_DESCRIPTION OF THE TASK_
Retype every entry exactly, character for character.

::::::::

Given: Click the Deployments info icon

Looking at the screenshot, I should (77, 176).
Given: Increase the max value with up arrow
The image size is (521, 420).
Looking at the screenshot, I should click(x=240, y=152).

::::::::

_THE ANSWER_
Given: Click the Deployments info icon

Looking at the screenshot, I should (77, 176).
Given: Increase the max value with up arrow
The image size is (521, 420).
Looking at the screenshot, I should click(x=240, y=152).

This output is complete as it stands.